Du délire

Des gens très importants et nécessaires, relevant probablement du ministère du développement durable, ont placé récemment les Alpes-de-Haute-Provence en alerte pollution.

Je ne sais pas si vous connaissez ce département (04), anciennement dénommé Basses Alpes (les technocrates ayant modifié le nom parce que pas assez hype). Peut-être l’avez-vous traversé à l’occasion de vacances.
Bref, d’un côté comme de l’autre de la Durance qui le traverse, et où s’accrochent quelques bourgs peu accueillants, c’est le désert total. Où même les corbeaux refusent d’aller.
Dans les trois bleds un peu habités que sont Manosque, Digne et Sisteron, il doit y avoir un embouteillage par jour, du à des feux rouges peu opportuns; un peu comme à Champignac.

A côté, la réserve d’indiens des Hautes Alpes tiendrait lieu de Silicon Valley.

Et puis il y a l’A51. Autoroute désertique s’il en est, sauf pour quelques retours de ski provençaux des dimanches après-midi d’hiver, dans le sens Gap – Aix.

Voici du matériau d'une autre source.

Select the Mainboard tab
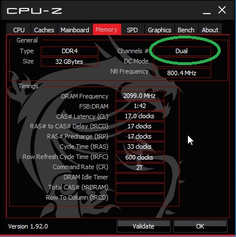The height and width of the screenshot is (237, 236). pos(75,30)
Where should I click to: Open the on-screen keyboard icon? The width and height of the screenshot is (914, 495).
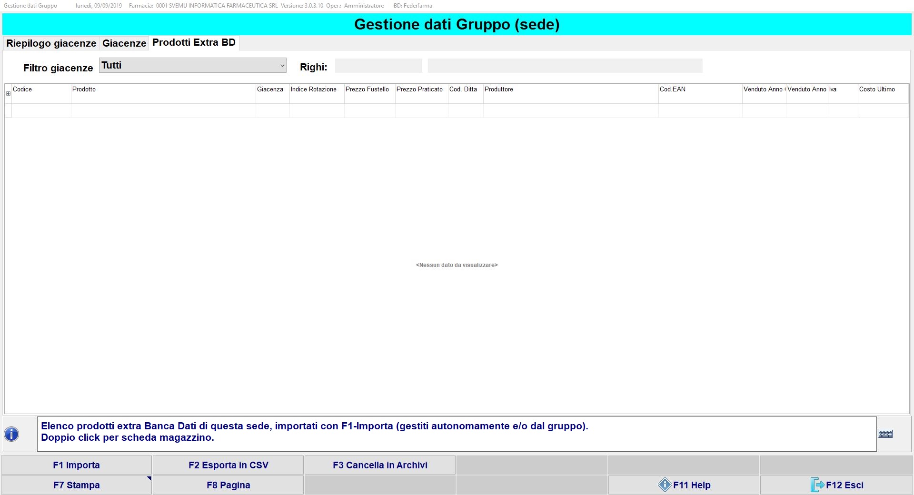tap(885, 434)
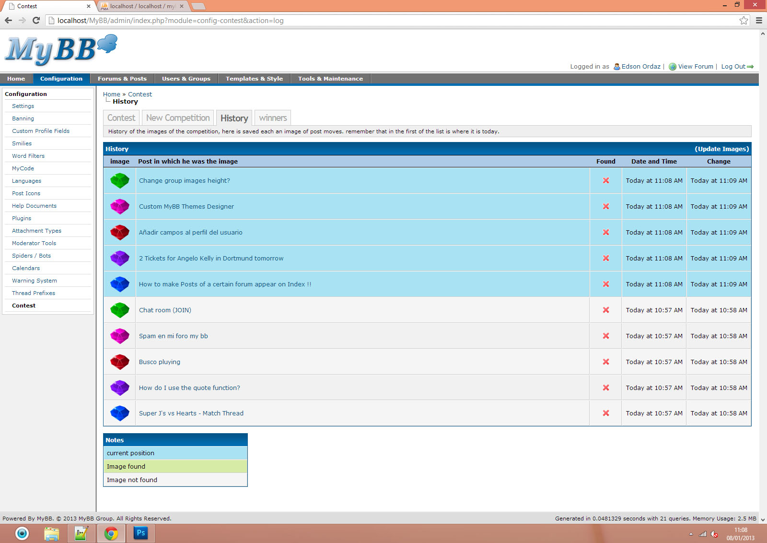Viewport: 767px width, 543px height.
Task: Click the Log Out link
Action: [733, 67]
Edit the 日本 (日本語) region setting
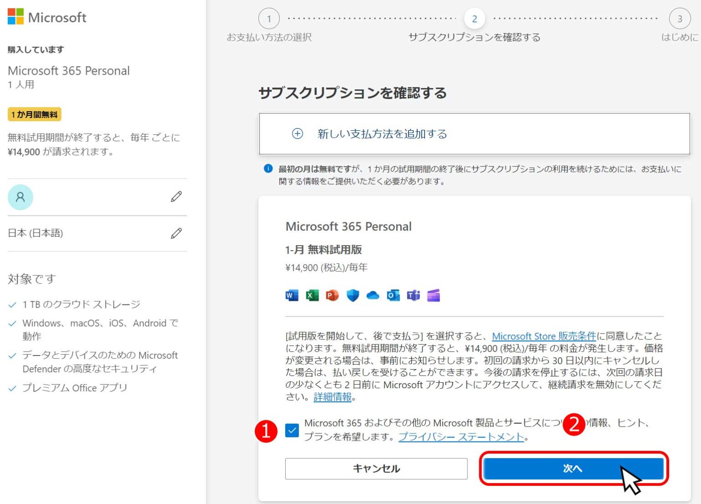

Sinon, inutile d’y accaparer la voie de gauche, celle de droite est toujours vide. Il n’y a même pas de poids lourds – normal, elle débouche sur un cul-de-sac.

J’ai donc du mal à comprendre d’où peut venir la pollution, si l’on excepte bien sûr les élevages bovins.

Mais non, apparemment il faudra y rouler 30 km/h moins vite que la limite habituelle. Quel pied.
Ils sont vraiment bons, nos dirigeants.